==== Extract provided
(box 350g)

Description

 

Some trees yield fragrant gums or resins that are burned as incense. Myrrh, also known in Arabic as Mor Hijazi, is the aromatic oleoresin (a natural blend of an essential oil and a resin) of a number of small, thorny tree species grow in dry, stony soil. We get our Myrrh gum from Yemen.

 

When a tree wound penetrates through the bark and into the sapwood the tree bleeds a resin. Myrrh gum is waxy, and coagulates quickly. After the harvest, the gum becomes hard and glossy. The gum is yellowish, and may be either clear or opaque. It darkens deeply as it ages, and white streaks emerge.

 

 

Tips

 

Burn Myrrh on a red charcoal. You can also mix it with other bakhoor resin incense for a denser aroma. Place the mabkhara (cooper burner) near an open window to let the  smell in lightly without stiffling the room. Do not use porcelain burners to burn aromatic resin.

 

Incense resins are vaporized on red hot charcoal tablets in a special incense burner usually made of bronze.

 

How to burn incense: Burn the charcoal tablet in the incense burner and place part of the resin on it, wait a few seconds and watch the aromatic smoke rise.
========
Aim 1 =>
Answer these questions about the Myrrh description:
(a) Which country does the Myrrh gum come from?
(b) What color is the gum?
(c) What material are incense burners usually made of?
Aim 2 =>
Write out the Myrrh description word for word, starting at "When a tree" and ending at "white streaks emerge.".
Answer from the Myrrh description alone.
==== Recorded information
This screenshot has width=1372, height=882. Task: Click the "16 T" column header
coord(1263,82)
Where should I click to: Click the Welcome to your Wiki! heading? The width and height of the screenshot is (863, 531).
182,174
========
Result 1 =>
(a) Yemen
(b) Yellowish
(c) Bronze

Result 2 =>
When a tree wound penetrates through the bark and into the sapwood the tree bleeds a resin. Myrrh gum is waxy, and coagulates quickly. After the harvest, the gum becomes hard and glossy. The gum is yellowish, and may be either clear or opaque. It darkens deeply as it ages, and white streaks emerge.